Figure 6. — Chronic IL-8 exposure results in impaired lung function with increased airway resistance and reduced compliance. (A and B) The lung-function parameters of airway (A) resistance and (B) compliance were measured in 12- to 15-week-old hIL-8 Tg (n = 8, squares) and wild-type (n = 6, circles) animals. (C) Enhanced pause (Penh) was measured in hIL-8 Tg mice of different ages (one group 9–12 weeks old, n = 8, triangles; and one group 41–44 weeks old, n = 4, diamonds). (D) α-*Smooth muscle actin* (α-SMA) transcripts in lung tissue from hIL-8 Tg (n = 27, solid bars) and wild-type (n = 13, open bars) mice (11–30 weeks old) were compared by real-time PCR. (E) Flow cytometry was used to determine the kinetics and magnitude of calcium flux in response to stimulant in airway smooth muscle cells derived from 8-week-old hIL-8 Tg (n = 5, squares) and wild-type (n = 4, circles) lung tissue. (F) Immunohistochemical staining of SMA in paraffin-embedded lung sections of 12- to 15-week-old hIL-8 Tg (n = 9) and wild-type (n = 6) mice was used to quantify the average thickness of SMA around bronchi. The arrow indicates positive staining for smooth muscle actin. Representative images are shown (×20 magnification). (G) The average luminal area of the bronchi was calculated. (*H–K*) The relative expression levels of transcripts for the epithelial-to-mesenchymal transition–related proteins E-cadherin (H), occludin (I), vimentin (J), and fibronectin (K) were compared in lung tissue from hIL-8 Tg and wild-type mice at (i) 10 weeks, (ii) 20 weeks, and (iii) 27 weeks of age (n = 5 per group). Error bars represent mean ± SEM. Statistical significance was determined using an unpaired t test (*P < 0.05, **P < 0.005, ***P < 0.0005).

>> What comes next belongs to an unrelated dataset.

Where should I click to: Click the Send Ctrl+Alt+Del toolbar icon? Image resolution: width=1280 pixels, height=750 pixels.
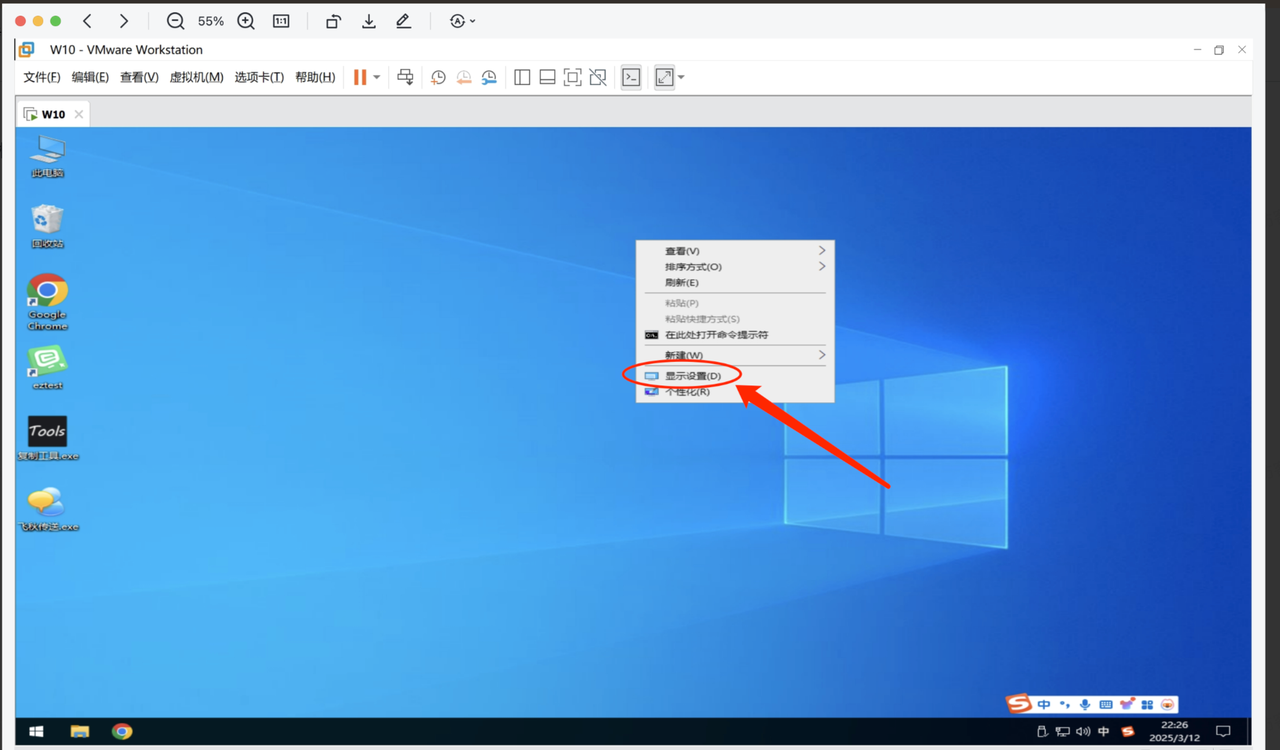tap(405, 77)
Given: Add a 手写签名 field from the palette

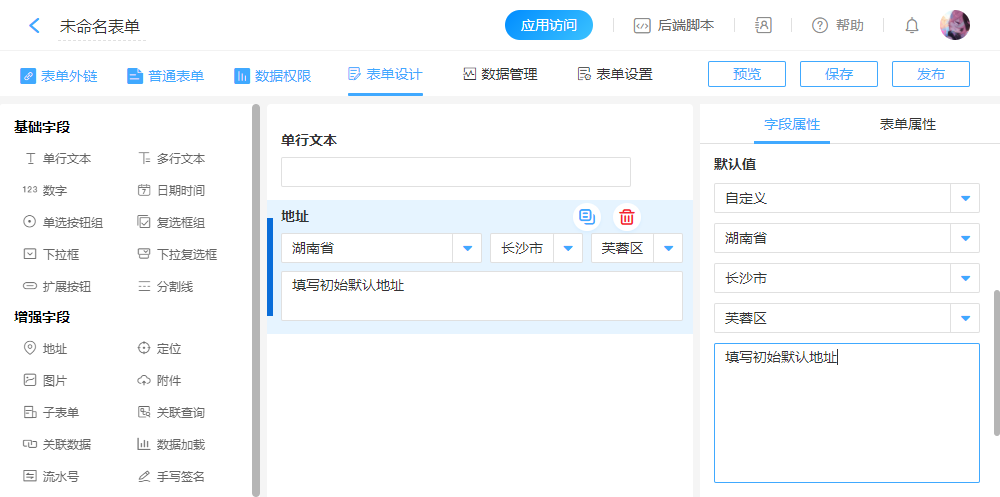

The changes in lung function did not result from increased smooth-muscle mass, a feature of airway remodeling that is postulated to contribute to abnormal lung resistance in diseases such as COPD and asthma (35). Expression of α-SMA was not significantly increased in the lung tissue of hIL-8 transgenics (Figure 6D). Furthermore, lung-function changes did not result from major differences in smooth-muscle function, as primary smooth-muscle cells from transgenics and wild-type control mice showed similar magnitudes and kinetics of calcium flux in response to stimulus (Figure 6E). Immunocytochemistry of lung sections from hIL-8 transgenic and wild-type animals showed no difference in the thickness of α-SMA surrounding the bronchi (Figure 6F). The luminal area of airways was smaller in transgenic mice than in control mice (Figure 6G).

α-SMA, along with collagen I and collagen III, is a marker for epithelial-to-mesenchymal transition (EMT) (36), a profibrotic process that is believed to play a role in the pathogenesis of several lung diseases, including COPD (37). Hallmark EMT comprises downregulation of epithelial transcripts such as E-cadherin and occludin, and upregulation of mesenchymal transcripts such as vimentin and fibronectin. There was no significant E-cadherin downregulation in the lungs of hIL-8 transgenics, although occludin transcription was reduced twofold in older mice (Figures 6H and 6I). Neither vimentin nor fibronectin was upregulated, and fibronectin transcripts were significantly reduced (Figures 6J and 6K). Taken together, the data suggest that long-standing hIL-8 exposure results in a reduction in lung function that is not related to changes in smooth muscle nor a consequence of a classic EMT program.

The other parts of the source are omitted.